_Extract provided_
I’ve been pondering this article for almost a month now. I didn’t really know how to start it. I didn’t know where to go with it. All I had was an event and a few snippets of thought. I figured the best way to get it written was to start writing. So, I did.
Tori’s folks came to live with us about 8 years ago. They moved from Montana to Tennessee with us. We’ve all been mostly settled into our new home for almost a year when Charles’ health started to decline. Being that he’s not the young buck he used to be, he’s been having some issues for the past several years.
Long story short: Charles took a turn for the worse, and less than a month later he passed.
Now there’s a strange stillness in the house. I do not mean that everything is quiet and calm all the time, rather, even with the regular ebb and flow of everyday life, something is off. The only way I can describe it is that no matter what’s going on, there’s an odd sense of quiet lurking in the corner.
Something is missing. Something is missing and the vacated space seems to float around the house like an invisible specter. I don’t feel it in every room, but I feel it most of the time. So what is it? This “presence” isn’t alive so it certainly isn’t any kind of entity. It’s just blank. Empty.
I’ve come to realize that this mass of blank isn’t really just one thing. It’s the little things. It’s all of the little things that I miss. Charles and I used to chat on the porch or deck about the day’s weather and playing Forge of Empires. Our chats were nothing big or important, but they were ours. Now, they have stopped.

_About this exercise_
Can you carry on the essay about missing Charles, beginning right after its final sentence? Nothing in the listing is needed here.

_Data section_
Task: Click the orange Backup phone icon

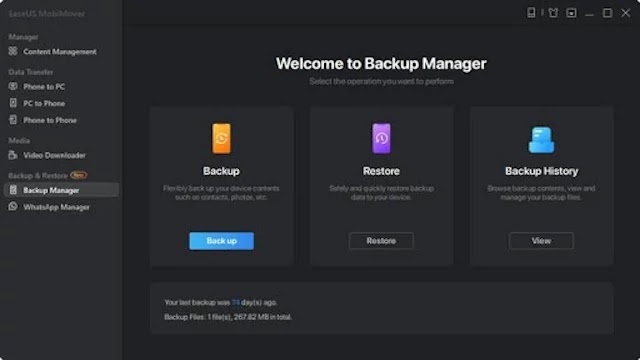Action: (221, 139)
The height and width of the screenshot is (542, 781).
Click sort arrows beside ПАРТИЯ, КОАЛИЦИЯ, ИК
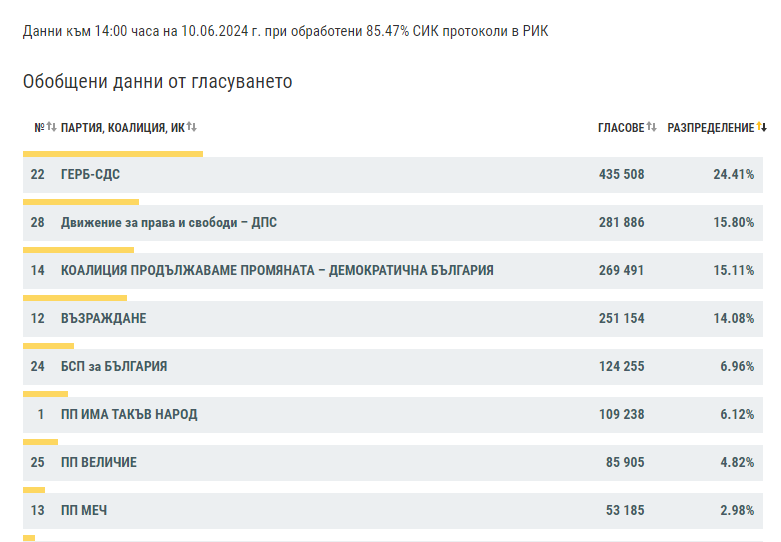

_Result of the task_
Every so often we’d decide to have tacos for supper and all sit down at the table for a family meal. Charles would always fill his shell with too much goodness. He’d have a hard time holding it together and make a note not to construct the next one so full. He’d finish the 1st and then make a 2nd one. It would be too full. Then he’d get full. But come Hell or high water, he was going to finish that 2nd taco.
He always did.
When he was tired, or maybe a little grumpy, he wouldn’t greet anyone with words. He’d just grunt out a closed lipped “hmm”. Kind of like the guy in Sling Blade, but only it was just the “hmm” part of the “m-hmm”. His grunts became a running joke we all enjoyed.
To let you know the kind of man Charles is, I’ll tell this story:
While we were in Montana, Charles started feeling some pressure in his chest and having shortness of breath. He said it was just heartburn or indigestion and continued about his business. On the 3rd day of indigestive heartburn, we figured he was having a heart attack and needed to get to the hospital. Before heading for the emergency room, he took himself upstairs to use the bathroom. No easy task for one in his condition. Next he went out onto the porch and finished his cigarette. Then he went to the hospital.
Most of the time when Charles would enter whatever room Tori and I were in, she would almost always greet him with, “Hello, Poppy.” I miss hearing her say that. She probably won’t say it in that context ever again.
Just about every night, Tori and I would be watching TV. Charles would shuffle through the living room on his way to bed. The passing verbal exchange would go like this:
Derek: Good night.
Tori: Good night, Daddy.
So it’s not one big thing missing from our daily lives. It’s all of the little things. The lack of his presence in the house is definitely felt. But it’s all of the little things that surrounded him that I miss the most.
Charles is a believer. We take solace in that knowing he’s where we want to eventually be. We also know that one day we’ll see him again. Even though he has exited this stage, we know that in the not too distant future, we’ll exit and join him with our Savior. Until that time comes:
Good night, Poppy.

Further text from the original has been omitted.